A–D: Immunoblots (A and B) and respective histograms (C and D) showing subcellular distribution of cathepsin B, cathepsin D, cytochrome c, Bax2, and AIF in the hippocampus and cerebellum of 7-week-old control and Npc1^−/− mice. The subcellular fractions were prepared using Qproteome Cell Compartment kit. Note the relatively higher cytosolic levels of cathepsins, cytochrome c, and Bax2 in the cerebellum compared with hippocampus. No marked alterations in AIF levels were evident in Npc1^−/− mice compared with controls. Histograms represent quantification of cathepsins, cytochrome c, and Bax2 levels from at least three separate experiments, each of which was replicated two times.
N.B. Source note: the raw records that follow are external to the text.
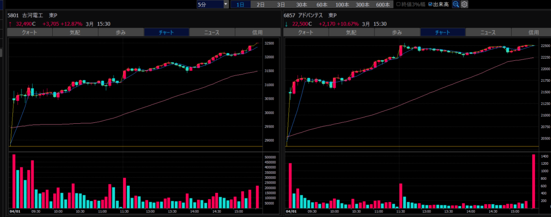Click green down arrow beside 22,500 price
The height and width of the screenshot is (217, 551).
[x=286, y=24]
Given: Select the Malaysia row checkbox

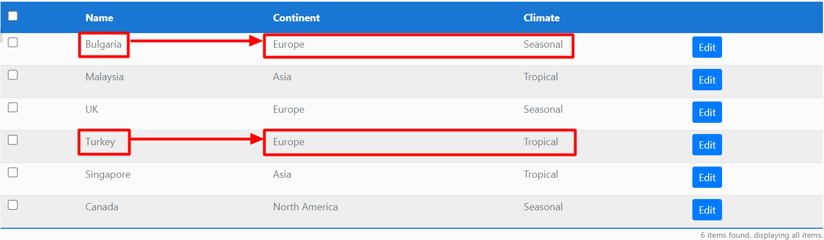Looking at the screenshot, I should (x=13, y=75).
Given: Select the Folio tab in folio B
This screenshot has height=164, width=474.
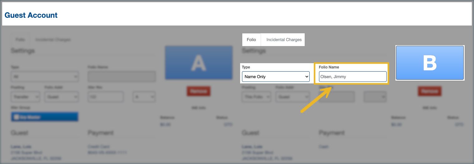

E and F: Immunoblot and corresponding histogram showing changes in the subcellular levels of cathepsin D in the hippocampus and cerebellum of 7-week-old control and Npc1^−/− mouse brains run on the same gel. Note the relative increase in the cytosolic cathepsin D level in the cerebellum compared with that in the hippocampus. G and H: Immunoblot showing cytosolic and lysosomal levels of cathepsin D in the hippocampus and cerebellum of 7-week-old control (G) and Npc1^−/− (H) mouse brains. The lysosomal and cytosolic fractions were prepared using a lysosomal isolation kit. Note the relatively higher cytosolic levels of cathepsin D in the cerebellum compared with hippocampus. Cat B, cathepsin B; Cat D, cathepsin D; Cere, cerebellum; Cyto c, cytochrome c; CYTO, cytoplasmic; GAPDH, glyceraldehyde-3-phosphate dehydrogenase; Hippo, hippocampus; MB, membrane; NUC, nuclear, SKT, cytoskeletal.

Figure 8

A–E: Neurotoxic effects of U18666A on mouse primary cortical cultured neurons as evident by MTT colorimetric assay (A and B) and Hoechst 33258 labeling (C–E). Neurons after 6 days of plating were treated with 0.1 to 50 μg/ml U18666A for 24 hours (A) or with 5 μg/ml U18666A for 6 to 72 hours (B). MTT values, as evident from the histograms, were significantly attenuated in a concentration- (A) and time (B)-dependent manner in U18666A-treated cultures. C: Relative increase in Hoechst 33258-labeled apoptotic neurons after 24 hours exposure to 5 μg/ml U18666A. D and E: Presence of condensed and/or fragmented nuclei (arrows) in U18666A-treated cultured neurons (E) compared with control (D). F and G: Cholesterol accumulation as evident by filipin staining in U18666A-treated cultured neurons (G, arrows) compared with control (F). H: Immunoblots showing the relatively higher cytosolic levels of cathepsin D in U18666A-treated cultured neurons compared with control cultures. I: Protective effects of the cathepsin B inhibitor CA-074 methyl ester and the cathepsin D inhibitor pepstatin A against U18666A-mediated toxicity in cortical cultured neurons as measured using the MTT assay. Note that both CA-074 methyl ester and pepstatin A can independently protect cultured neurons against 5 μg/ml U18666A-mediated toxicity, but their effects were not additive. J and K: Cathepsin B (J) and cathepsin D (K) enzyme activity in cultured neurons treated with 5 μg/ml U18666A either in the presence or absence of CA-074 methyl ester and pepstatin A. The increased enzyme activity observed after exposure to U18666A was significantly attenuated by treatment with CA-074 methyl ester as well as pepstatin A. Also note the attenuation of cathepsin D enzyme activity in cultured neurons treated with U18666A and CA-074 methyl ester. All results, which are presented as means ± SEM, were obtained from three separate experiments, each performed in triplicate. CA-074 ME, CA-074 methyl ester; Cat D, cathepsin D; CTRL, control; CYTO, cytoplasmic; GAPDH, glyceraldehyde-3-phosphate dehydrogenase; MB, membrane; Pep A, pepstatin A; NUC, nuclear; UA, U18666A. Scale bar = 25 μm. *P < 0.05; **P < 0.01; ***P < 0.001.